Sean O’Donnell, the acting Pentagon inspector general is conducting his own assessment of the problem.
Russell’s three roommates in Tampa were also Atomwaffen members. One of them, Devon Arthurs, was charged with shooting and killing the other two roommates in 2017, but Arthurs has since been found medically unfit to stand trial because of conditions that include schizophrenia and autism.
Other group members have also been charged with murders.
Even though police found explosives in Russell’s garage, they inexplicably released him after he said it was for model rockets.
But they rearrested him later, after he and another Atomwaffen member were found driving to the Florida Keys with a pair of rifles and 1,000 rounds of ammunition but no luggage or food, ProPublica and PBS’ “Frontline” reported in 2018.
Since Russell’s conviction, several other current or former military personnel have been charged with, or convicted of, acts of extremist violence, in addition those involved in the Jan. 6 attack.
The cases have involved various lethal threats: amassing weapons to attack public figures, killing a federal security officer, trying to spark violent protests and planning to murder fellow troops.
Pentagon guidance bars active participation in extremist groups or public advocacy of such views, though merely belonging to a group such as Atomwaffen Division is not explicitly against the rules.

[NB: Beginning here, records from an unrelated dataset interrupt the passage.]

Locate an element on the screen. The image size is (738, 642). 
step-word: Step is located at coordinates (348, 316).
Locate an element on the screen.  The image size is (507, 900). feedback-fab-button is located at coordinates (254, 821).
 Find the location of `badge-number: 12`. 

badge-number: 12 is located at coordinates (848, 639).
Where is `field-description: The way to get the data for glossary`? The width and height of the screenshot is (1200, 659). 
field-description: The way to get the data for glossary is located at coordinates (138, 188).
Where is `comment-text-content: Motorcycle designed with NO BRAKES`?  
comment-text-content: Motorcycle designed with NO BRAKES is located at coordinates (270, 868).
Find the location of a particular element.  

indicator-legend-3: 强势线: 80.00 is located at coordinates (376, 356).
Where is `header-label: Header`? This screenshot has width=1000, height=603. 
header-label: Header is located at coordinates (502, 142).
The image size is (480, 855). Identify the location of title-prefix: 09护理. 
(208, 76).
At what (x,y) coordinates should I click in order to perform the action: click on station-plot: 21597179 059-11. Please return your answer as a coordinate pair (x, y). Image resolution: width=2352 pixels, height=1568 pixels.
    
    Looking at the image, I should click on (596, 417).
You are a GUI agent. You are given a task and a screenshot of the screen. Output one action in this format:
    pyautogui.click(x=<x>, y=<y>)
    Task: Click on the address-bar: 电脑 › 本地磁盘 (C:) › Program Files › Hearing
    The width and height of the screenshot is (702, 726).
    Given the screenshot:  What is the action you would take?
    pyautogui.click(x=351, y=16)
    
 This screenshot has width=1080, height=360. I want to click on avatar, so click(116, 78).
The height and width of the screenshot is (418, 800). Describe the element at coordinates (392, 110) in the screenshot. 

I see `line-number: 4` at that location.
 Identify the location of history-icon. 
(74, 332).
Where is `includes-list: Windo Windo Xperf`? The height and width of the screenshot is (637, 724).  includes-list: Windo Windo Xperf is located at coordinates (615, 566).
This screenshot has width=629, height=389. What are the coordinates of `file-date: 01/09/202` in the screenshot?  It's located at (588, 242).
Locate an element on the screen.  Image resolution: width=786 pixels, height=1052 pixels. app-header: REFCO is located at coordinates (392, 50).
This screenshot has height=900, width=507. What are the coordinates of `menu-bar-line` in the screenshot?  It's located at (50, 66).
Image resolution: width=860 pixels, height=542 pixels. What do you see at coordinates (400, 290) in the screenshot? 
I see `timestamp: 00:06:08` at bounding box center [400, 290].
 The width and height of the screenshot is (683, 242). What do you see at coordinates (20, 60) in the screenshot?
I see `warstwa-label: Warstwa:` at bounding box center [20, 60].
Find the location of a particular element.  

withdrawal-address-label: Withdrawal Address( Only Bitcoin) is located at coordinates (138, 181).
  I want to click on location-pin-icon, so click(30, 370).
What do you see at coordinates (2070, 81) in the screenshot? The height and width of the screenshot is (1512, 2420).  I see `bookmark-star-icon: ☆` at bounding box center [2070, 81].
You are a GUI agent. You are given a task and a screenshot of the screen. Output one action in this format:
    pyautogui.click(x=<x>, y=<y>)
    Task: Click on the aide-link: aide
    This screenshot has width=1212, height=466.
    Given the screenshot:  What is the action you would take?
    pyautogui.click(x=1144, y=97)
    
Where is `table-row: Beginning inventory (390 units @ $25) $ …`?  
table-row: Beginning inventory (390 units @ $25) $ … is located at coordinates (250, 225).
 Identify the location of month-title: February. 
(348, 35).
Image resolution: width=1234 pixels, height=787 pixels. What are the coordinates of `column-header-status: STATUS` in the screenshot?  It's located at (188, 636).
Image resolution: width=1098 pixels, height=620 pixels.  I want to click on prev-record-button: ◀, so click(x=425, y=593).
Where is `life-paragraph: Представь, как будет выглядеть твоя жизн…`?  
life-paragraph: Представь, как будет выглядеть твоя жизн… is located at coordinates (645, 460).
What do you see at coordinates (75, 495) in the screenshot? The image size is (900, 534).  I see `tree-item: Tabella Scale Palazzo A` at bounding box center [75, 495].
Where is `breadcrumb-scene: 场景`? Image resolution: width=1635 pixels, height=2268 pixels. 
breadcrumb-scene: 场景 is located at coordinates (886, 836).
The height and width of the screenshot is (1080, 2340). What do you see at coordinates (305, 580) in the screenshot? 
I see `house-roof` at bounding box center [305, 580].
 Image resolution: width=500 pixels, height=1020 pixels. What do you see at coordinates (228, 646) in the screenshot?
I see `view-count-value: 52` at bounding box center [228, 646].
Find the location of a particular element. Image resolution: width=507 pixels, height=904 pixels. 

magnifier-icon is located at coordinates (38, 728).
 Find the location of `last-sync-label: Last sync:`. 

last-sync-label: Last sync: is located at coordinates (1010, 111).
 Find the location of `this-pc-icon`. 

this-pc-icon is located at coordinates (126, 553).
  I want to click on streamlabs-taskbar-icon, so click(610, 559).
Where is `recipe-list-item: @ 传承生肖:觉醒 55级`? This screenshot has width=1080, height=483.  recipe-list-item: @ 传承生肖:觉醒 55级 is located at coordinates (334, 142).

While sporting an extremist group’s tattoo is not allowed, the ban is only enforceable if military leaders have access to an updated database of tattoos — something they currently lack.
Further complicating the task of screening extremists is the fact that some of the most destructive military veterans in the past have not been affiliated with any particular extremist group. Leading this list is Timothy McVeigh, an Army veteran with anti-government beliefs who blew up a federal building in Oklahoma City in 1995 using a bomb filled with ammonium nitrate — one of the explosives that Russell reportedly was amassing in his garage.